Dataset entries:
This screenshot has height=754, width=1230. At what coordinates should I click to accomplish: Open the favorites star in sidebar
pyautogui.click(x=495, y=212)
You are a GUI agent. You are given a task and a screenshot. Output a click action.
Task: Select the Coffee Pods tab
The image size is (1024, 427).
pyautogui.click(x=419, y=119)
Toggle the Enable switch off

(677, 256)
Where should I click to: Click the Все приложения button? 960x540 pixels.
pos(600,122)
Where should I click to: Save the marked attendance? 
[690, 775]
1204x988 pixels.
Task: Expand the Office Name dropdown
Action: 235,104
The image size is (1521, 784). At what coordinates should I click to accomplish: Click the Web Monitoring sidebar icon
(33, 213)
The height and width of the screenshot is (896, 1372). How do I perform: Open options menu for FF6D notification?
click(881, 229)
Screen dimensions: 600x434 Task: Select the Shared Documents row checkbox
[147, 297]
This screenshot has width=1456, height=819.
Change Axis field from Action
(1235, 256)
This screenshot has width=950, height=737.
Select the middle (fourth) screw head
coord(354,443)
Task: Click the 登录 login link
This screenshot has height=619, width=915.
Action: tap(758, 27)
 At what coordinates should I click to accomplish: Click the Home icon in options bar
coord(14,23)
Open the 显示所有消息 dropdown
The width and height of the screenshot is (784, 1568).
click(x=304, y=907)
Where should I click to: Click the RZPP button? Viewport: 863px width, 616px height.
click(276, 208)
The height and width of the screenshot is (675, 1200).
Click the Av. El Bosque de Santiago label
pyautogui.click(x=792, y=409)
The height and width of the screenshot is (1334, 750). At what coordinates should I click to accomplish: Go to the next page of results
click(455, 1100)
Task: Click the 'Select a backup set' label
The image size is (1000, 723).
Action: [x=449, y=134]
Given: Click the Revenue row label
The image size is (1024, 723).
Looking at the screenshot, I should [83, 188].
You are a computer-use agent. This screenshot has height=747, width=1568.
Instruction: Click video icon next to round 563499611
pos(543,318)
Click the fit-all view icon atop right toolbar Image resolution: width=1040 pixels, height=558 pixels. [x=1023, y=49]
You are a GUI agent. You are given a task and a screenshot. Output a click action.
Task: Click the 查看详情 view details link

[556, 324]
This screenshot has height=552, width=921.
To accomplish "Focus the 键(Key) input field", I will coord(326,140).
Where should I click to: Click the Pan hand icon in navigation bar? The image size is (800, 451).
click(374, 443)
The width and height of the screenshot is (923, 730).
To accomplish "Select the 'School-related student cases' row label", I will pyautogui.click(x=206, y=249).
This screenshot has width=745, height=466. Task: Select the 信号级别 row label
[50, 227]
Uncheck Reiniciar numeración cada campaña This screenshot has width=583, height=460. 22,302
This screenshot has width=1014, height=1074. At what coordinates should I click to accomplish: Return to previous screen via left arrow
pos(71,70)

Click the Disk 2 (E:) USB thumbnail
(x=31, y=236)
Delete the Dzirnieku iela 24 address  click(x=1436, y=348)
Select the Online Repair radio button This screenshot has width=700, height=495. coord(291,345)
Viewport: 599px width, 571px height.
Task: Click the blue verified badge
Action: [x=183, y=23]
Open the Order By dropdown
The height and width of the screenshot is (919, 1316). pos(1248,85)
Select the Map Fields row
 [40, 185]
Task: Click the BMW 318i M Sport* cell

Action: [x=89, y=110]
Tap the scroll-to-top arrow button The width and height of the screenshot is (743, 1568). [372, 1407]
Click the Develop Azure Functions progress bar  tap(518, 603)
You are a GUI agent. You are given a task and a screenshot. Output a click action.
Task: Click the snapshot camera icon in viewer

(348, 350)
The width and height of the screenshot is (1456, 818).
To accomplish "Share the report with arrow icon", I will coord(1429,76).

#### [PROBLEM STATEMENT]
Locate and copy each line in the data above that includes the word "will".

#### [TASK SOLUTION]
To accomplish "Focus the 键(Key) input field", I will coord(326,140).
To accomplish "Select the 'School-related student cases' row label", I will pyautogui.click(x=206, y=249).
To accomplish "Share the report with arrow icon", I will coord(1429,76).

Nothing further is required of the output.